* [Exercise]
Reproduce, with no changes, the line that contains "Viewport: 1488px width, 766px" and all the lines that come after it in the records.

* [Extracted material]
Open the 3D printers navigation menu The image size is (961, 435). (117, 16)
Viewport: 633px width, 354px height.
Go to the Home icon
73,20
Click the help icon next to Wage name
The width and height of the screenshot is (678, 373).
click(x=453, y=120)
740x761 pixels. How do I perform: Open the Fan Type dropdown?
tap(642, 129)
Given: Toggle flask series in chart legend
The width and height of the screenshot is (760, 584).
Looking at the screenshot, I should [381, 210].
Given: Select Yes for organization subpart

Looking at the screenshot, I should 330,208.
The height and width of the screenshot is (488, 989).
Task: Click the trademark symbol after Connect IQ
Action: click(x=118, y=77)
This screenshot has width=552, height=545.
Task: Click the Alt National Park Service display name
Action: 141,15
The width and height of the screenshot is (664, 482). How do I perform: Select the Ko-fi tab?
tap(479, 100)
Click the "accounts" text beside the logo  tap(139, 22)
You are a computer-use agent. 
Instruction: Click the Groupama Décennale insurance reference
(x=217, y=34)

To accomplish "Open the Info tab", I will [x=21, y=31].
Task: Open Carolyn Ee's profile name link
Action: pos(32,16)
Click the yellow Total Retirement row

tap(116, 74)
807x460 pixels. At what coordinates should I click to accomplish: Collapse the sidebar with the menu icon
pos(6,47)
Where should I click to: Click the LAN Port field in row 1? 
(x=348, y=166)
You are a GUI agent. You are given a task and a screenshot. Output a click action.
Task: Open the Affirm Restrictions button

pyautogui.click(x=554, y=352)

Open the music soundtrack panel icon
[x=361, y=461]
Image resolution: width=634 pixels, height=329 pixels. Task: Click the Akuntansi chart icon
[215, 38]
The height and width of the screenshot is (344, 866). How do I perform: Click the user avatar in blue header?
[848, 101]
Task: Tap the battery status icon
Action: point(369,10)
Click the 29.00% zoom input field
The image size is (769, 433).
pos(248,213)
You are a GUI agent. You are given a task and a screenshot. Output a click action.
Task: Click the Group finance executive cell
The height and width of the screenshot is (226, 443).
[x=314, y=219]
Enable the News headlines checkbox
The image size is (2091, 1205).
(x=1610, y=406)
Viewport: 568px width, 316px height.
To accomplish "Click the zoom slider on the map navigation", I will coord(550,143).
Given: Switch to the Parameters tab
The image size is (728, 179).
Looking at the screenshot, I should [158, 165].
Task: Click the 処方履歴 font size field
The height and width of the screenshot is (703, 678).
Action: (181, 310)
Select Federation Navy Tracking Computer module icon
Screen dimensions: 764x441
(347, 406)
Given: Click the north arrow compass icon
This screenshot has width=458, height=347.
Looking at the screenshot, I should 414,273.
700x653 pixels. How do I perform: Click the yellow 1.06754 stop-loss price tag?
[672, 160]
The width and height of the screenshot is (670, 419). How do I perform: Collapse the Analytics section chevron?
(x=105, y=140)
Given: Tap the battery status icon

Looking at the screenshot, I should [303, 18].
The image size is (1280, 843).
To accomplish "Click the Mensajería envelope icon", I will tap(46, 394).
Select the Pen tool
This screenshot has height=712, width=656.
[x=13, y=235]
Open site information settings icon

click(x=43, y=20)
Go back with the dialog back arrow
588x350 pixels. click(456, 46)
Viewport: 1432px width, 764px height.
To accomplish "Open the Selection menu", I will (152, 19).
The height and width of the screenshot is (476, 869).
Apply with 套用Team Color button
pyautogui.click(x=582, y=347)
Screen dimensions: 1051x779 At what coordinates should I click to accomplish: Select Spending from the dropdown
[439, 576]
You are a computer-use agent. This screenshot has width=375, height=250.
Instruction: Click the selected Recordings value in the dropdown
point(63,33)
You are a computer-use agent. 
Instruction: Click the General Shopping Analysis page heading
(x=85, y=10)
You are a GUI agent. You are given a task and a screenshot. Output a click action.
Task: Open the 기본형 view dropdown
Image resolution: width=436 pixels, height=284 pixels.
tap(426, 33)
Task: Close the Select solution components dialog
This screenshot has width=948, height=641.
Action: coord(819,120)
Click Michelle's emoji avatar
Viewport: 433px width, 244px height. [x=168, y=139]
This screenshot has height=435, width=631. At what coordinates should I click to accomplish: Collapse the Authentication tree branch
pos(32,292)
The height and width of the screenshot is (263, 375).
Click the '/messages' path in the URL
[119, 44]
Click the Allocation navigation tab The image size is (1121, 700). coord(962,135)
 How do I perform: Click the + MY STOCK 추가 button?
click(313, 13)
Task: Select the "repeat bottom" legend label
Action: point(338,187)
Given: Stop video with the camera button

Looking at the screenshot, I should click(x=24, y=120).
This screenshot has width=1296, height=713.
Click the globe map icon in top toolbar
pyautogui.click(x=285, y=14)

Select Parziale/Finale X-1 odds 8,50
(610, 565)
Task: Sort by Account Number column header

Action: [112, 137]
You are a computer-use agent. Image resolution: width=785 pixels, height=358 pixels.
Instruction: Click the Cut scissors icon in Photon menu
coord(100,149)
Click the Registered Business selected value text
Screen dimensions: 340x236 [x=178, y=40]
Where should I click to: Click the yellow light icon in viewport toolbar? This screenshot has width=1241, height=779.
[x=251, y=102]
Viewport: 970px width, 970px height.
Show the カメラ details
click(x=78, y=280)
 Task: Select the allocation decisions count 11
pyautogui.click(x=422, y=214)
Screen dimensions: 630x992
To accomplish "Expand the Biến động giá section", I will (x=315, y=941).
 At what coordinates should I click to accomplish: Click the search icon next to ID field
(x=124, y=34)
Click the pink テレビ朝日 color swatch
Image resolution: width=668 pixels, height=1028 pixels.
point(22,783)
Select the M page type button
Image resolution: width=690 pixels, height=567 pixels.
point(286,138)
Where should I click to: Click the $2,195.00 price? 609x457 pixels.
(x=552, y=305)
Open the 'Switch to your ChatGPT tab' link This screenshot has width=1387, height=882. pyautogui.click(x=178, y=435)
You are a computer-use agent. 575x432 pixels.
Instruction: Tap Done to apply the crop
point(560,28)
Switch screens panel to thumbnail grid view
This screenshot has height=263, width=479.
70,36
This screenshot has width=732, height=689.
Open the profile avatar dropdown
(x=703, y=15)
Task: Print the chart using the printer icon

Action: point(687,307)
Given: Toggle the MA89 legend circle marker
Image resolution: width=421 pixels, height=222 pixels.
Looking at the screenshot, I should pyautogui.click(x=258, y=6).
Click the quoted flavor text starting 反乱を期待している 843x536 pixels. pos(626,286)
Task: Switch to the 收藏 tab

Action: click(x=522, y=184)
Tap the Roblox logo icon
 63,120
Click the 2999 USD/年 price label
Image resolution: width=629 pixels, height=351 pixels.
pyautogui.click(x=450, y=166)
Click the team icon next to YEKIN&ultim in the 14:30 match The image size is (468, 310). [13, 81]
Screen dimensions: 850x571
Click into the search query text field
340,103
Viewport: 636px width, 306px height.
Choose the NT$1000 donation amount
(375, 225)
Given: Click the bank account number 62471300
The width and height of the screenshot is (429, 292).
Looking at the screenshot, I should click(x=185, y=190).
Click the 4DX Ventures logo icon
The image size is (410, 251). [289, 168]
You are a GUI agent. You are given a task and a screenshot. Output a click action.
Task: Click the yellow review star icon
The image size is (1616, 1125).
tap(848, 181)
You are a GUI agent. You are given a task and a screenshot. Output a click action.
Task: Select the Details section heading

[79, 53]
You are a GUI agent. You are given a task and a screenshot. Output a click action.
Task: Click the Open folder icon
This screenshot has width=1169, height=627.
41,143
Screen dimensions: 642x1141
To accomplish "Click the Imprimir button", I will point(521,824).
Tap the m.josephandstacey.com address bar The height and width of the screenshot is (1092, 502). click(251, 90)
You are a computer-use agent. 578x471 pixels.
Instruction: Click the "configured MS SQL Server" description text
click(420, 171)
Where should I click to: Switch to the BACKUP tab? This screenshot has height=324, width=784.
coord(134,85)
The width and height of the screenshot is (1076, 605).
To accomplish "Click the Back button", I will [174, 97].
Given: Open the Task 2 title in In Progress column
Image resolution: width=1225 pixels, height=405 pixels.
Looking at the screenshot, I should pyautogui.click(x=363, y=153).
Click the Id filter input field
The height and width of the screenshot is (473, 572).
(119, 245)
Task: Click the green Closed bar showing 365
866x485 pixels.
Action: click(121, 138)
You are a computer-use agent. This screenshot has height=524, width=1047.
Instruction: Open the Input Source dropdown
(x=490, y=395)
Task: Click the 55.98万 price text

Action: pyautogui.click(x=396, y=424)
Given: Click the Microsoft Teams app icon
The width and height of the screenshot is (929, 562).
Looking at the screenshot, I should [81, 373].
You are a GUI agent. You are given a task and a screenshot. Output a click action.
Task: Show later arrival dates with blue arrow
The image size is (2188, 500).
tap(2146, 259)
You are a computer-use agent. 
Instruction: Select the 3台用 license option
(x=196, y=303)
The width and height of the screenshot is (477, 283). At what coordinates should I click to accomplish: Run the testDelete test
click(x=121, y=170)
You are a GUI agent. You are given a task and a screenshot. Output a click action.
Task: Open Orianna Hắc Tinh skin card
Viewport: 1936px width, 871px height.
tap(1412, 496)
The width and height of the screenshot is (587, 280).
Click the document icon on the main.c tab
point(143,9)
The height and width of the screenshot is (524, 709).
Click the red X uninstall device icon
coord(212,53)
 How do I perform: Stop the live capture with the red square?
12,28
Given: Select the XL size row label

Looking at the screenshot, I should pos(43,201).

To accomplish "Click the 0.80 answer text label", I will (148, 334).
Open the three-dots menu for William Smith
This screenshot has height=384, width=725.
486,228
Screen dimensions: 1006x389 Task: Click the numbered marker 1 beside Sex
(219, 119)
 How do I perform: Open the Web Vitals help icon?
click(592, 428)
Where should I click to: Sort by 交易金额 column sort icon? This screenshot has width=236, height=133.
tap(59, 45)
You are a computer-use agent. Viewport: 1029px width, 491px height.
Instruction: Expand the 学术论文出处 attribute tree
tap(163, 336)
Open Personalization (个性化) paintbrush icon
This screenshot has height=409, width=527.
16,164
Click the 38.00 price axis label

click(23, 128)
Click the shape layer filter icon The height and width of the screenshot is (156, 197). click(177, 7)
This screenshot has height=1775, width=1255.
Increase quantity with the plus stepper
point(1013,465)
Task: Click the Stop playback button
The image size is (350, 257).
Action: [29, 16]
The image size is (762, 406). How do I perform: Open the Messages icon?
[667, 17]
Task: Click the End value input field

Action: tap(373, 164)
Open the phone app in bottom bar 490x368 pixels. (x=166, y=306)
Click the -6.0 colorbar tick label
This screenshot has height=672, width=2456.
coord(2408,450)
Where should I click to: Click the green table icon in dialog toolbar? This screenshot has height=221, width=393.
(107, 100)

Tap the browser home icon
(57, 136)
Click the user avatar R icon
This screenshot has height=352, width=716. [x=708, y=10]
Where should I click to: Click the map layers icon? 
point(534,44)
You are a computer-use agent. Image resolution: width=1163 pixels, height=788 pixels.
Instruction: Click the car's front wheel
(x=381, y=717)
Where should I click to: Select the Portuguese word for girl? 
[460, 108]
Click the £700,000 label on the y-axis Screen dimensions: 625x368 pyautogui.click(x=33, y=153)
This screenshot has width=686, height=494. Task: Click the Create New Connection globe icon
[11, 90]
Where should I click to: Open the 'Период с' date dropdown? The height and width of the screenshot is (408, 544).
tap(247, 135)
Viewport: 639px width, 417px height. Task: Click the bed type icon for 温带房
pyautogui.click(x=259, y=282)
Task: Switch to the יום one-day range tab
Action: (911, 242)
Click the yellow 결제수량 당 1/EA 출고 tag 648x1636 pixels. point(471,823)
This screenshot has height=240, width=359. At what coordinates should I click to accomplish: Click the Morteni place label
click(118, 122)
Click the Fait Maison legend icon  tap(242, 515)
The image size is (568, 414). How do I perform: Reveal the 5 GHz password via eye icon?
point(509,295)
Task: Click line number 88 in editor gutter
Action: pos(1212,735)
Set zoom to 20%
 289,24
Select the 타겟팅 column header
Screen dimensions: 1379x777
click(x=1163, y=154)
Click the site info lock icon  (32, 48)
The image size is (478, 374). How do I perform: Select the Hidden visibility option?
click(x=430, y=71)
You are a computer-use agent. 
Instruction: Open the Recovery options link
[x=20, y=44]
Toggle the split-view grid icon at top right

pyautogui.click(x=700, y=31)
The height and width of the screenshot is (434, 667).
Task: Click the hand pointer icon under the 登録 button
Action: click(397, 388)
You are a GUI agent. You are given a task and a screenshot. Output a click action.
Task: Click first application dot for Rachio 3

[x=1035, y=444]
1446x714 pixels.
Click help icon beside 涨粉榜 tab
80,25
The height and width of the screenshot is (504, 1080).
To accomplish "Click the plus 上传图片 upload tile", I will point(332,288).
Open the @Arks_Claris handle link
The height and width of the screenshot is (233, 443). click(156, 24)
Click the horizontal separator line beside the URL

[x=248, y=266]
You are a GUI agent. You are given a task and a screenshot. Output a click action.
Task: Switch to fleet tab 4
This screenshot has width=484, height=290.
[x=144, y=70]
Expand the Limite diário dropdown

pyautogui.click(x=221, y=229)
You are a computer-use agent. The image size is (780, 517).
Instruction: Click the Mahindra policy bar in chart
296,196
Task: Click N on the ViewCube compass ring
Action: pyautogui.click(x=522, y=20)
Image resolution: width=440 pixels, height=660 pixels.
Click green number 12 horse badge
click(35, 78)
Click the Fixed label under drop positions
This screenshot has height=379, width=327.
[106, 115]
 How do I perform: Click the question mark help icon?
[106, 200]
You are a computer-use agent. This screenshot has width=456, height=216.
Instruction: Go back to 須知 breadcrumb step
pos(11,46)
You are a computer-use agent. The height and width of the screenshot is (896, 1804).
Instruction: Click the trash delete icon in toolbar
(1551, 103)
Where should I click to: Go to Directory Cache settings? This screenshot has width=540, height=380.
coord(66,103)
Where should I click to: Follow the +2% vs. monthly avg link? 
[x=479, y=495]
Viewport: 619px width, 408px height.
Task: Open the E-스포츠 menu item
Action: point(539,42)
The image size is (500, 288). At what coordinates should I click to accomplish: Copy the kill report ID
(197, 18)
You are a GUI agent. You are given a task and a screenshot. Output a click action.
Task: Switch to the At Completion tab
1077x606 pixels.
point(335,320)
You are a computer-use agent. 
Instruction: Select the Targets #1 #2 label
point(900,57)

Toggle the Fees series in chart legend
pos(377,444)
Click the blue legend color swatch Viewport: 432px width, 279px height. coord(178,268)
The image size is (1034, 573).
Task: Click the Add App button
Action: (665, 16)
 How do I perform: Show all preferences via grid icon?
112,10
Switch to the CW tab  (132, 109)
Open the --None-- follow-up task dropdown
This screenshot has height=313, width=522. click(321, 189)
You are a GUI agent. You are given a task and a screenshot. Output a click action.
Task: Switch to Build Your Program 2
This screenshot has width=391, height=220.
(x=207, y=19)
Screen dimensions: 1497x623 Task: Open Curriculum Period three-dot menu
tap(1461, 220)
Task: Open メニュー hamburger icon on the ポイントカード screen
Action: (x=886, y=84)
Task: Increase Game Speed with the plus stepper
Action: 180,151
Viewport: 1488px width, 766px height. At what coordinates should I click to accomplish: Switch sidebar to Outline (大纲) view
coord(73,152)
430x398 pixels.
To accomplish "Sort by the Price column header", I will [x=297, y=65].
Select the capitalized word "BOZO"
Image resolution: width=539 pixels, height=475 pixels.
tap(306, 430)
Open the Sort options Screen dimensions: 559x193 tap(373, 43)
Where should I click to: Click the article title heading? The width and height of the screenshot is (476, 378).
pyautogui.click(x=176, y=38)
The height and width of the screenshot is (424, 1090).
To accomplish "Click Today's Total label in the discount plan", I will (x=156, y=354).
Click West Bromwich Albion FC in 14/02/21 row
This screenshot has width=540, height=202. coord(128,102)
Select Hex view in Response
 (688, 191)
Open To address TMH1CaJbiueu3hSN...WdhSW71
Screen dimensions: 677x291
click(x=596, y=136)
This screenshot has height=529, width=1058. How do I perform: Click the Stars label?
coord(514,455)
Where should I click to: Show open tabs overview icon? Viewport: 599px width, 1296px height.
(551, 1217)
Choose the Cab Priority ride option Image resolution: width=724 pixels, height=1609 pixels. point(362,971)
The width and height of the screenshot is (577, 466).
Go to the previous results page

* [The completed task]
Viewport: 1488px width, 766px height. At what coordinates should I click to accomplish: Switch sidebar to Outline (大纲) view
coord(73,152)
430x398 pixels.
To accomplish "Sort by the Price column header", I will [x=297, y=65].
Select the capitalized word "BOZO"
Image resolution: width=539 pixels, height=475 pixels.
tap(306, 430)
Open the Sort options Screen dimensions: 559x193 tap(373, 43)
Where should I click to: Click the article title heading? The width and height of the screenshot is (476, 378).
pyautogui.click(x=176, y=38)
The height and width of the screenshot is (424, 1090).
To accomplish "Click Today's Total label in the discount plan", I will (x=156, y=354).
Click West Bromwich Albion FC in 14/02/21 row
This screenshot has width=540, height=202. coord(128,102)
Select Hex view in Response
 (688, 191)
Open To address TMH1CaJbiueu3hSN...WdhSW71
Screen dimensions: 677x291
click(x=596, y=136)
This screenshot has height=529, width=1058. How do I perform: Click the Stars label?
coord(514,455)
Where should I click to: Show open tabs overview icon? Viewport: 599px width, 1296px height.
(551, 1217)
Choose the Cab Priority ride option Image resolution: width=724 pixels, height=1609 pixels. point(362,971)
The width and height of the screenshot is (577, 466).
Go to the previous results page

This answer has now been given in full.